B.handle_request = function()
for k, v in ipairs(B.request_handlers) do
if v:accept() then
return v:process()
end
end
error "request not handled"
end


As far as I know, this is pretty much the normal way to handle inheritance in Lua. Did I miss anything? Is there anything that needs improvement?

• I would suggest adding some comments to describe the intent of your code. The biggest issue is probably private properties. I tried some ideas some time ago, but every option is either horribly incomplete (and as such would require loads of boilerplate code) or will introduce at least two more levels to the call stack. So my suggestion is: Try it without inheritance. Most issues of code replication can be resolved without inheritance. May 6, 2015 at 13:51

## 1 Answer

Example Usage

The example that you provide does not really help to explain how the code should work. I trust that it does work, but the variables don't exactly match up.

For example, this code here:

B.request_handlers = {
GetHandler:new(),
URLEncodedPostHandler:new(),
MultipartPostHandler:new(),
}


What is B.request_handlers before this? You define the "class" like so in the former code block: B.RequestHandler = B.Object:extend() but now it is lower case and has an underscore. The same for the three calls inside those brackets. What does GetHandler call? I don't see a matching method anywhere. It's all just a little confusing.

Lack of Comments

The first code block is the most important one, because that is where you are establishing the actual Lua inheritance. The problem with the code it that it is very dense, and there is no explanation whatsoever about how it is expected to be used.

For example, you define the extend method like this:

extend = function(this, that, meta)
if not that then that = {} end
if not meta then meta = {} end
meta.__index = this
setmetatable(that, meta)
return that
end,


But then in your example you call it like this:

B.RequestHandler = B.Object:extend()


After reading through the method, I can understand that if extend() is called without any arguments, the arguments will be filled in inside the method.
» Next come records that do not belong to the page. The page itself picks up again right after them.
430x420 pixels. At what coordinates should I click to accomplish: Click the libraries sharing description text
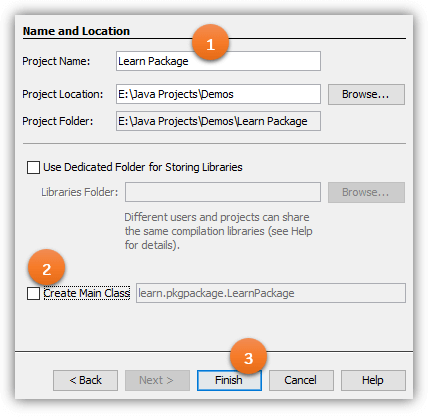(218, 231)
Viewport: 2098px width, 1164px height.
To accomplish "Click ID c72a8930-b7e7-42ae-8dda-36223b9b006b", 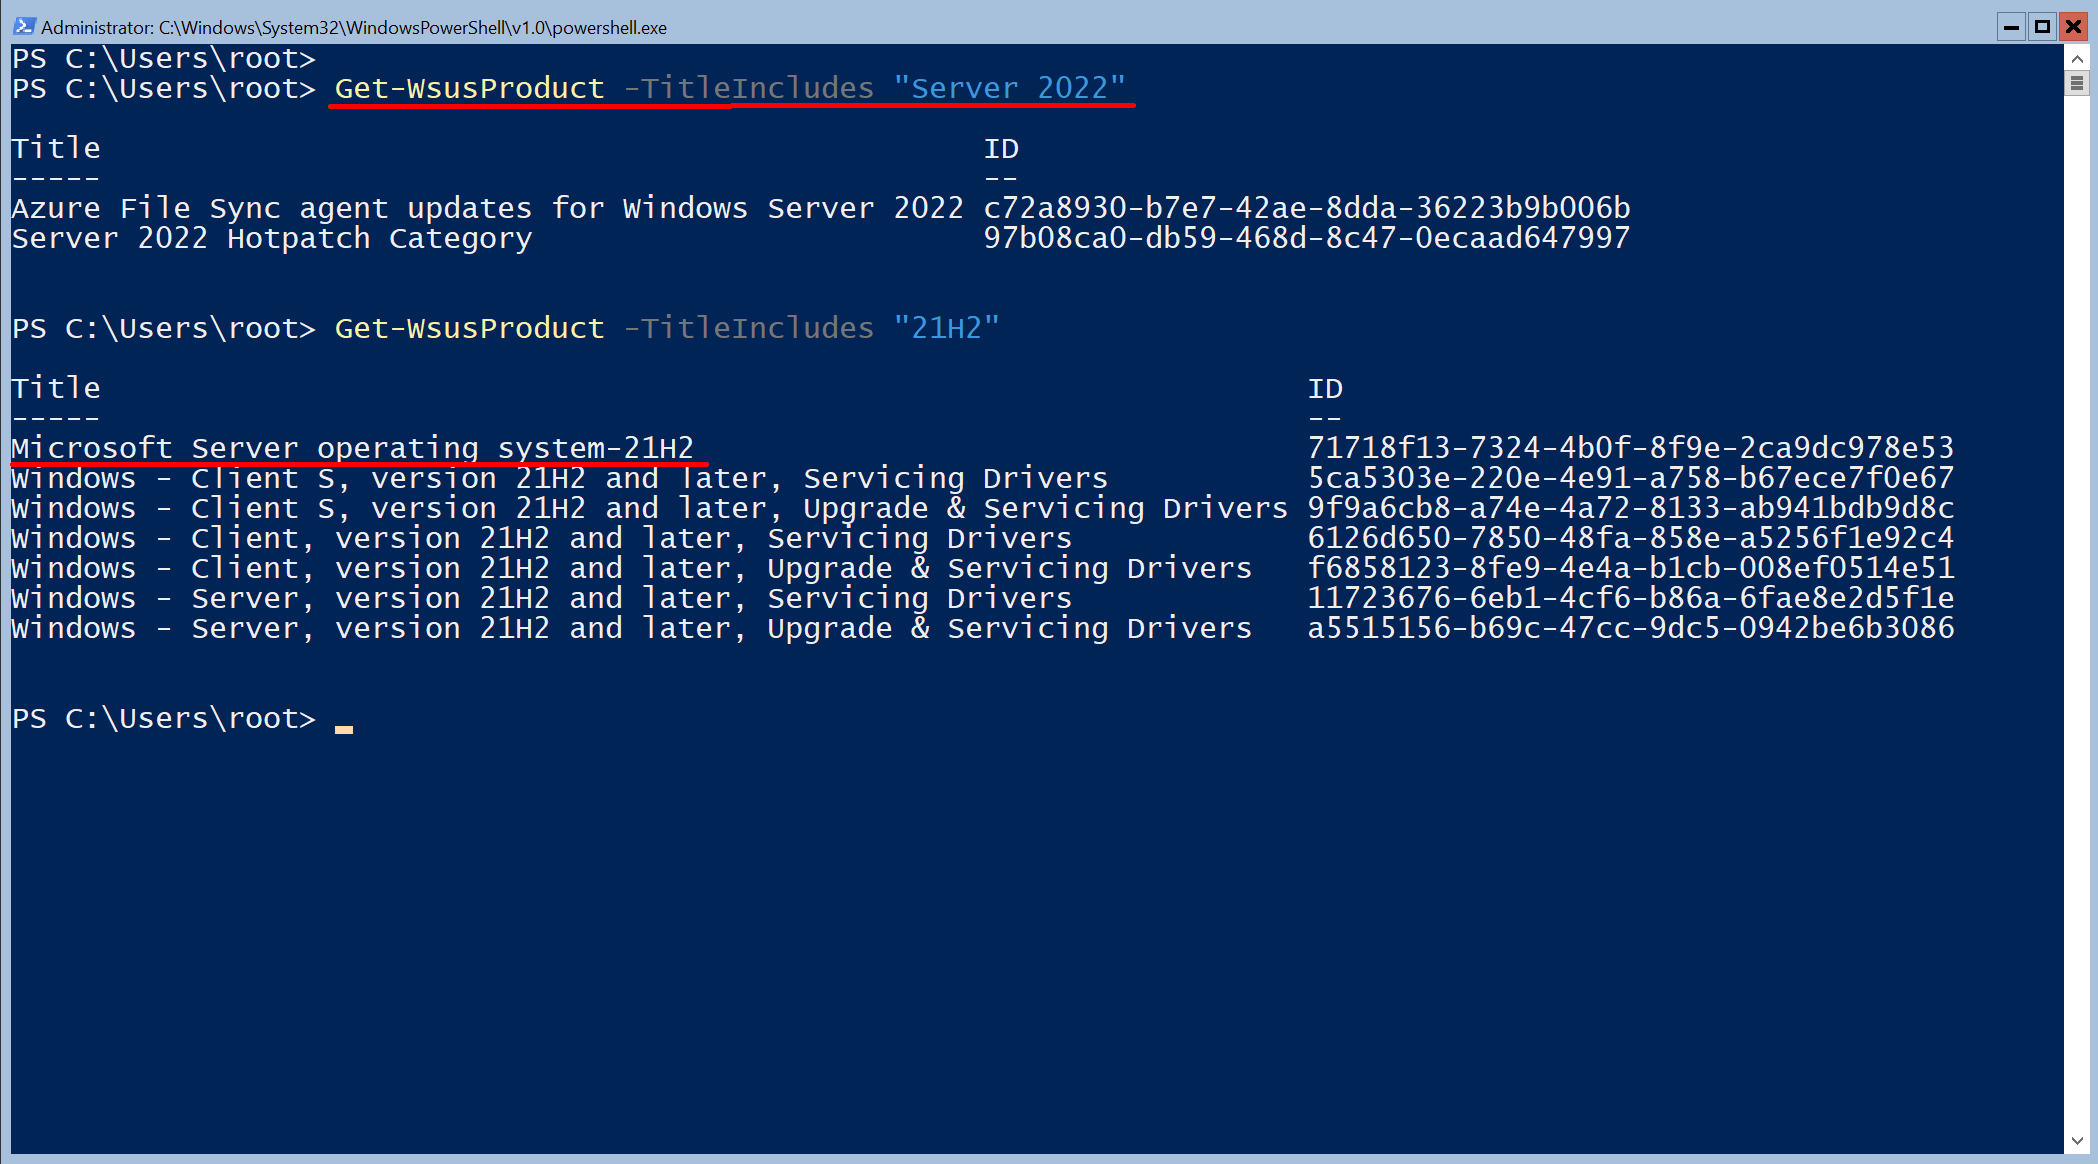I will coord(1307,208).
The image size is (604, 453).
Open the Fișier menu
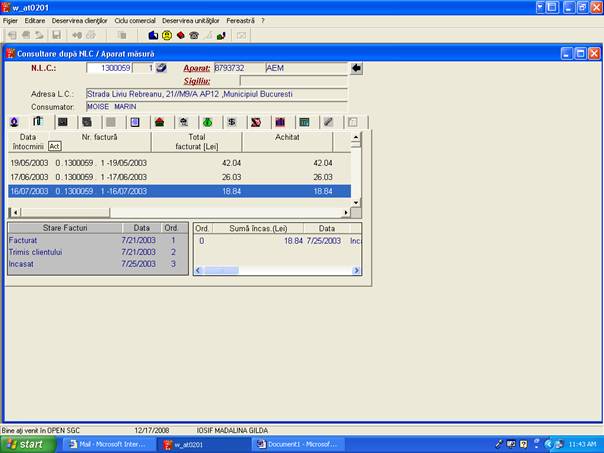[11, 20]
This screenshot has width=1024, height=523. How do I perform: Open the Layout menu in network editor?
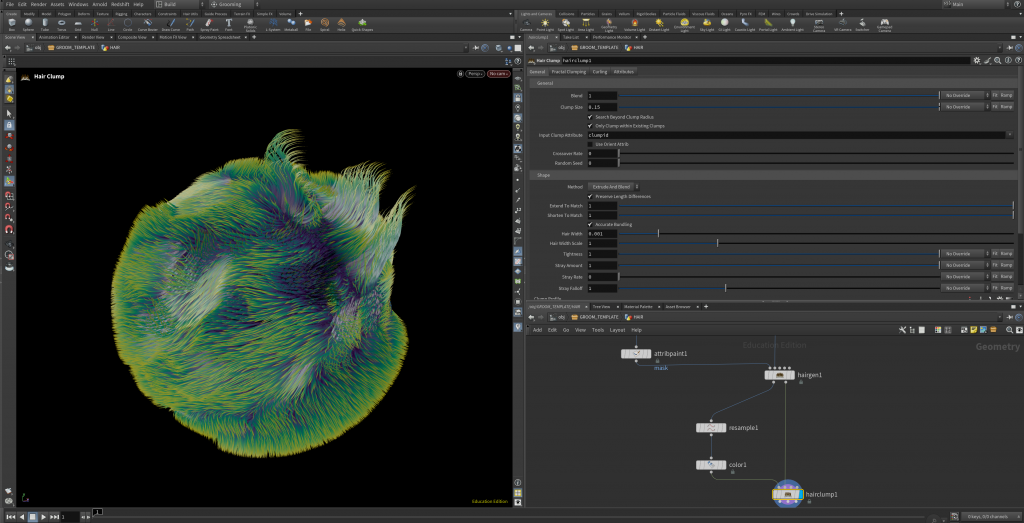[x=617, y=330]
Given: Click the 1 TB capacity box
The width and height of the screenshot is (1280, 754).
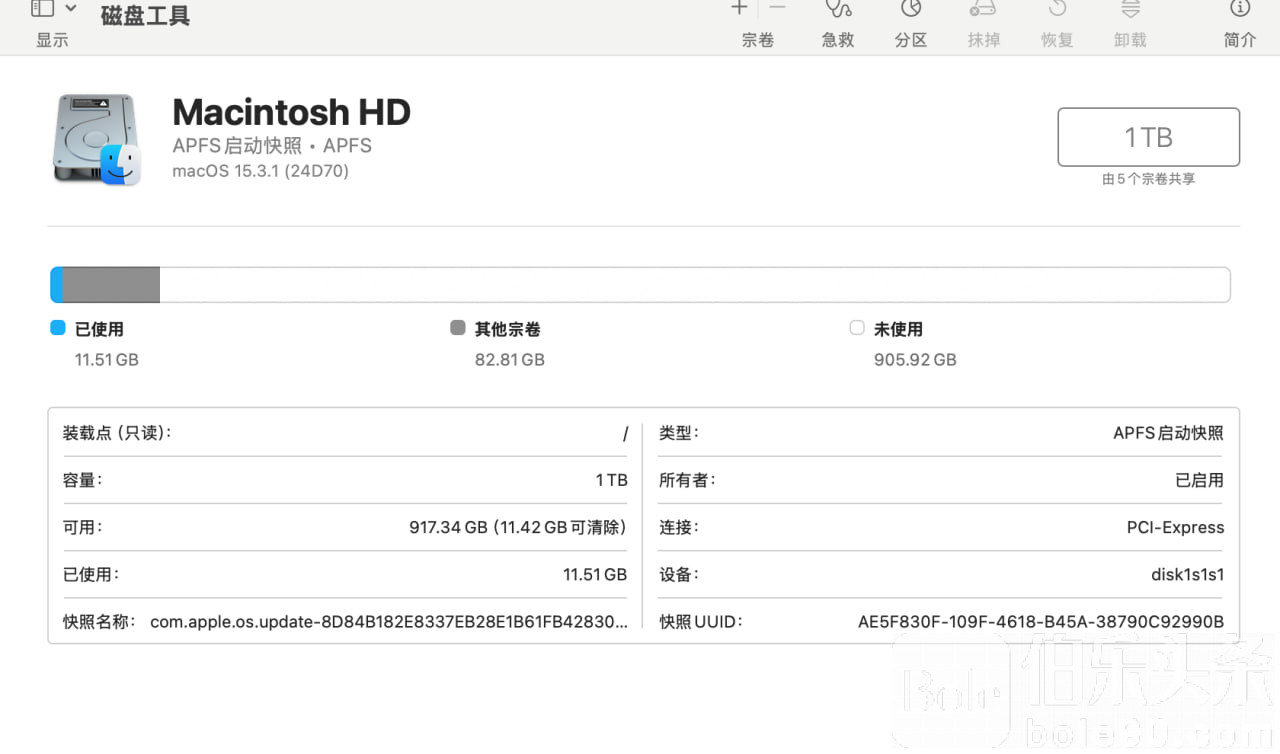Looking at the screenshot, I should coord(1148,137).
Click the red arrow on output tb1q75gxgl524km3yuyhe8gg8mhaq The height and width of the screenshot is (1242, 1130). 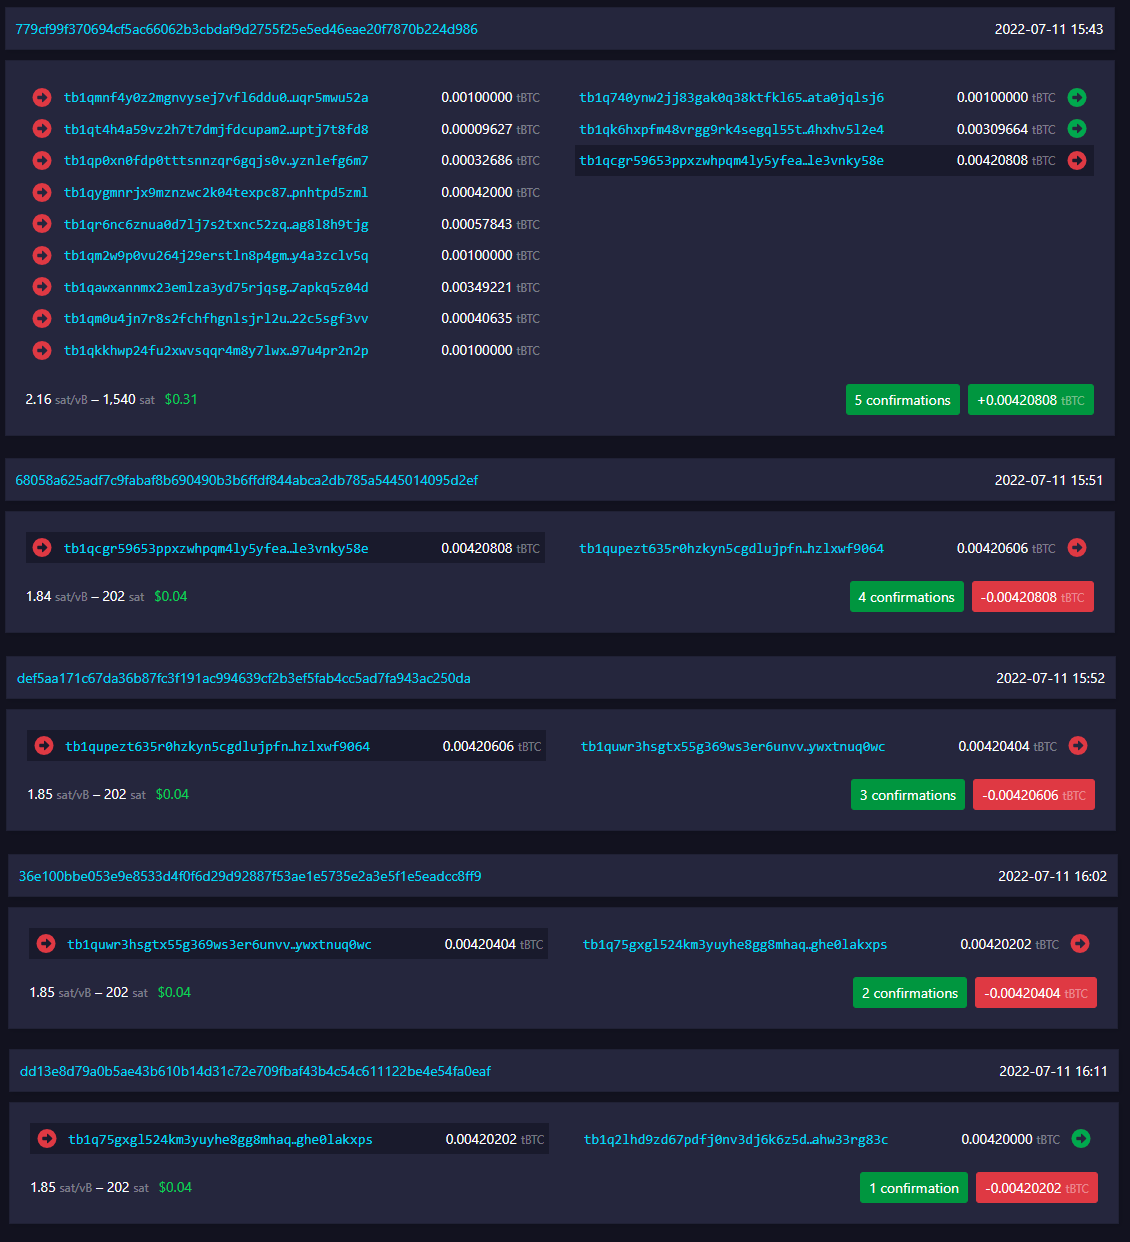coord(1076,943)
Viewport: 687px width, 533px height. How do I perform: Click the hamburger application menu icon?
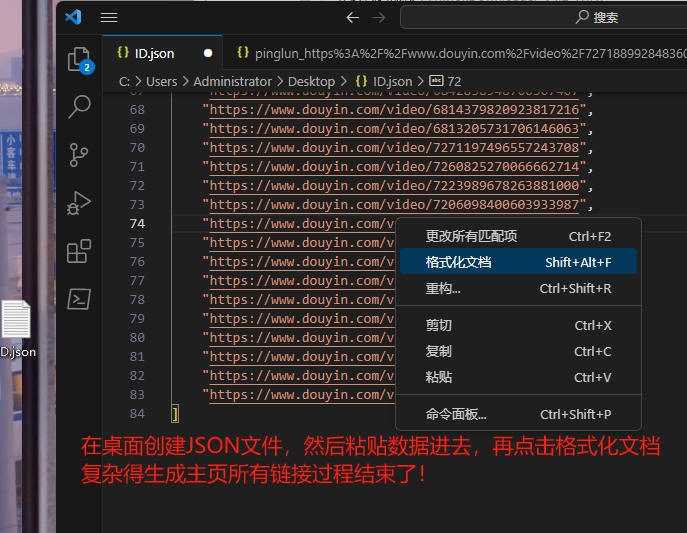109,17
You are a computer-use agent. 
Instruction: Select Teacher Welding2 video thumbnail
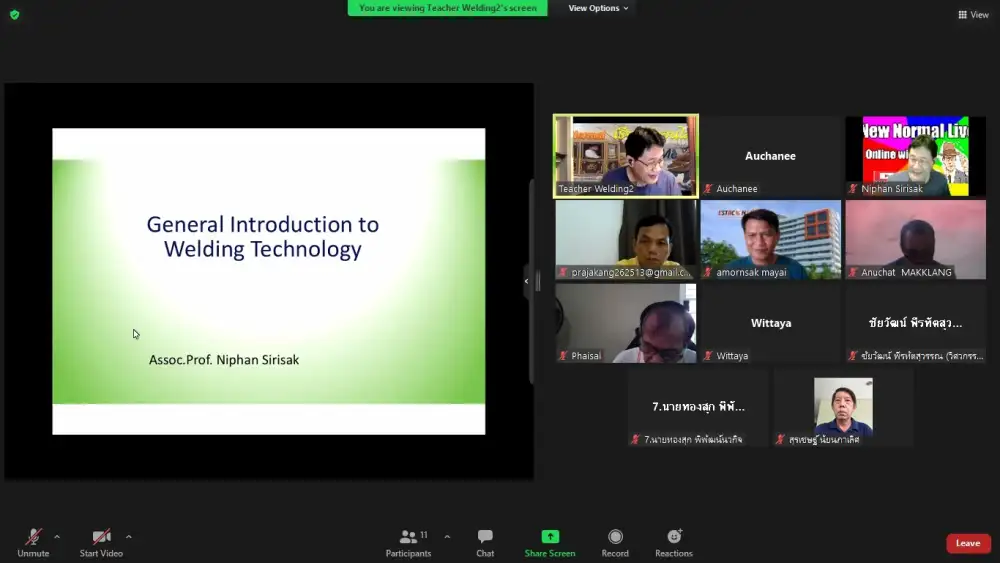pos(626,155)
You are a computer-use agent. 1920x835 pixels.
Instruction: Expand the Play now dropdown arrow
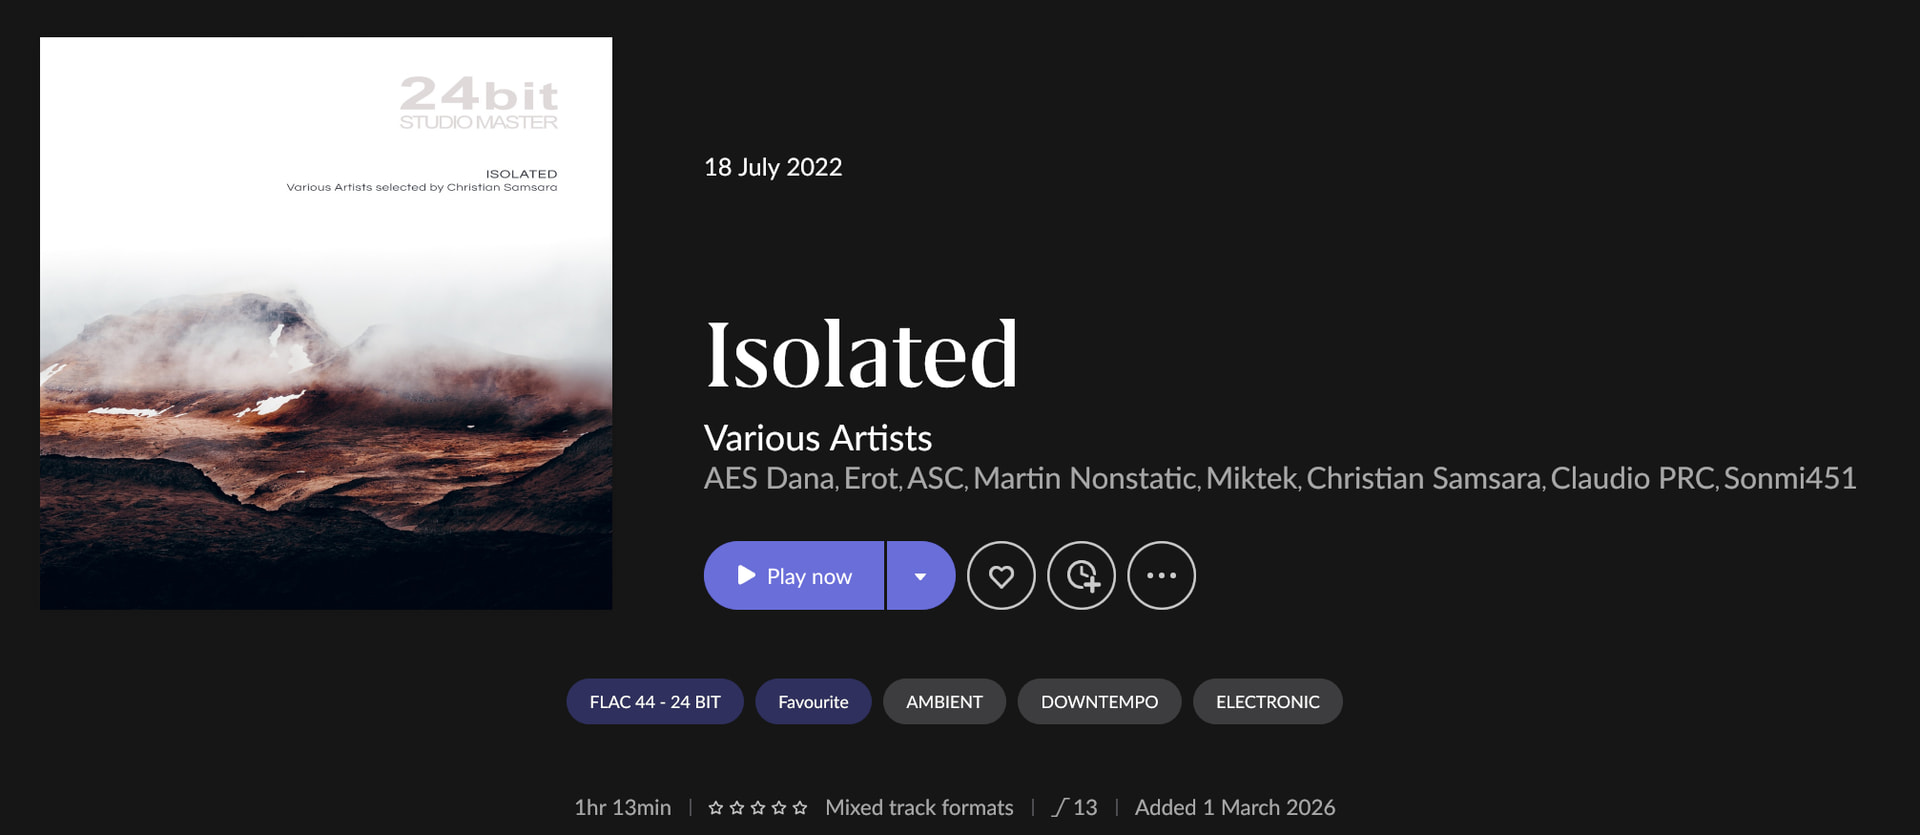point(920,576)

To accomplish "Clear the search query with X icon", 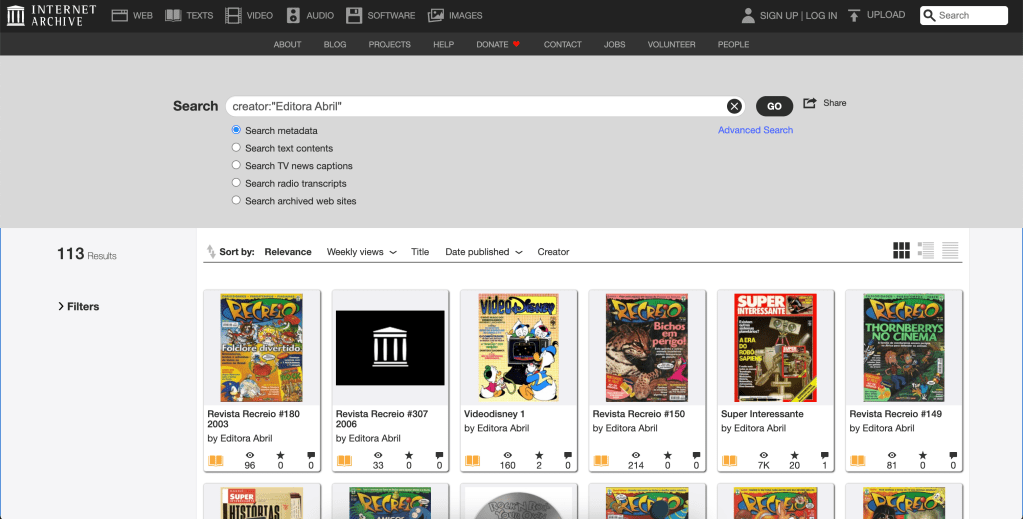I will tap(734, 106).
I think that it would be very helpful to have a comment explaining the valid ways of calling the extend method. In most languages, when a method has arguments they must be supplied or the compiler will complain. Since Lua is a dynamic language, you won't get this checking, and so I believe the comments explaining how to use your OOP implementation become even more important.

This, That, and the other

This code is very hard to understand:

isa = function(this, that)
for meta in function() return getmetatable(this) end do
if this == that then return true end
this = meta.__index
end
return this == that
end,

new = function(this, ...)
local that = this:extend()
that:constructor(...)
return that
end,


All of the this, that, then, this == that, return that, etc etc just twists my brain up into a knot. If I read the code very carefully line by line, I can eventually puzzle out what it does, but I think that this is a failure of the code.

It's true, you probably do not intend anyone to read your inheritance code. Rather, once you have set it up, it will just work and allow someone using the code to extend objects in a classical OOP way. However, I still think that by using better variable names, some comments, and a few more lines of code, it could be written in such a way that it could be understood immediately when reading it.

Also consider that someone who is not a native English speaker may struggle with the difference between this and that, and the then keyword does not help the situation.

Something Good

I like this code here:

-- override these
function B.RequestHandler:accept() error "not implemented" end
function B.RequestHandler:process() error "not implemented" end


The comment makes it very clear that these are the methods that should be overridden, and the string that will be returned if they are not will make it very clear what has gone wrong.